ACTIVITY: The lines from the one holding "Check the 全选 select-all checkbox" to the end of the records below, exactly as written, are the only thing to return.

[Records from a collection]
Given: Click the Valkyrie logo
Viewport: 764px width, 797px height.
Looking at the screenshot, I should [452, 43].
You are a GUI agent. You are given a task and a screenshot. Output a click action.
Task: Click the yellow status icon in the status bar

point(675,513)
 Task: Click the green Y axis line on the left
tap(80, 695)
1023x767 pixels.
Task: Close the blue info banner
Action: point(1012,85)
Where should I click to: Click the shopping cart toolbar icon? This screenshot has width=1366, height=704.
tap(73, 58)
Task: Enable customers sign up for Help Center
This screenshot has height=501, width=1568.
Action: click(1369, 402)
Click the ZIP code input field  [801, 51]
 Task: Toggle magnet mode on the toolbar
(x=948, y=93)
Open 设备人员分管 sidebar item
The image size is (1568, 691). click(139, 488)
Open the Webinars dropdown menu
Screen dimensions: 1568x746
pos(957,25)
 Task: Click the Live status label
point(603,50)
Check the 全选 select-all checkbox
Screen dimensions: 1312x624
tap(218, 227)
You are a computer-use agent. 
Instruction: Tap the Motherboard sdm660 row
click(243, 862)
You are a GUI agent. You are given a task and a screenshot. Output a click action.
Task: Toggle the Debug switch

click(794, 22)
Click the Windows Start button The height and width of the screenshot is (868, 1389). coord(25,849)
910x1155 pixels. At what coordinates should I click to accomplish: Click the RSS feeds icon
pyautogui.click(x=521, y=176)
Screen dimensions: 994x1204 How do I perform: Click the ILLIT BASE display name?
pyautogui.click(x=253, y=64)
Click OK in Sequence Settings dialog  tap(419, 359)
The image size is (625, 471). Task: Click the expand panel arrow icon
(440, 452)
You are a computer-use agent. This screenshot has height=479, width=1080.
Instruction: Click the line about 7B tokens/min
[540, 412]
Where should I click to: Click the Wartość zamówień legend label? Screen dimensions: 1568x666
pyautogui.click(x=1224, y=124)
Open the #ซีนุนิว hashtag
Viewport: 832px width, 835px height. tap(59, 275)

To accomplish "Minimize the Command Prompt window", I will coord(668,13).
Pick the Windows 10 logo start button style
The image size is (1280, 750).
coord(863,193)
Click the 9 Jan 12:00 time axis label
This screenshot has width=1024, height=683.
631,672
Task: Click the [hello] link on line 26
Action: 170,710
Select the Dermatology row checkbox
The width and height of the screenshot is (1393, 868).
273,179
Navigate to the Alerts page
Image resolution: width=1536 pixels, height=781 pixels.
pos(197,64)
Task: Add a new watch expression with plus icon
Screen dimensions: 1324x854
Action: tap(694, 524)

WRITTEN RESPONSE:
Check the 全选 select-all checkbox
Screen dimensions: 1312x624
tap(218, 227)
You are a computer-use agent. 
Instruction: Tap the Motherboard sdm660 row
click(243, 862)
You are a GUI agent. You are given a task and a screenshot. Output a click action.
Task: Toggle the Debug switch

click(794, 22)
Click the Windows Start button The height and width of the screenshot is (868, 1389). coord(25,849)
910x1155 pixels. At what coordinates should I click to accomplish: Click the RSS feeds icon
pyautogui.click(x=521, y=176)
Screen dimensions: 994x1204 How do I perform: Click the ILLIT BASE display name?
pyautogui.click(x=253, y=64)
Click OK in Sequence Settings dialog  tap(419, 359)
The image size is (625, 471). Task: Click the expand panel arrow icon
(440, 452)
You are a computer-use agent. This screenshot has height=479, width=1080.
Instruction: Click the line about 7B tokens/min
[540, 412]
Where should I click to: Click the Wartość zamówień legend label? Screen dimensions: 1568x666
pyautogui.click(x=1224, y=124)
Open the #ซีนุนิว hashtag
Viewport: 832px width, 835px height. tap(59, 275)

To accomplish "Minimize the Command Prompt window", I will coord(668,13).
Pick the Windows 10 logo start button style
The image size is (1280, 750).
coord(863,193)
Click the 9 Jan 12:00 time axis label
This screenshot has width=1024, height=683.
631,672
Task: Click the [hello] link on line 26
Action: 170,710
Select the Dermatology row checkbox
The width and height of the screenshot is (1393, 868).
273,179
Navigate to the Alerts page
Image resolution: width=1536 pixels, height=781 pixels.
pos(197,64)
Task: Add a new watch expression with plus icon
Screen dimensions: 1324x854
Action: tap(694, 524)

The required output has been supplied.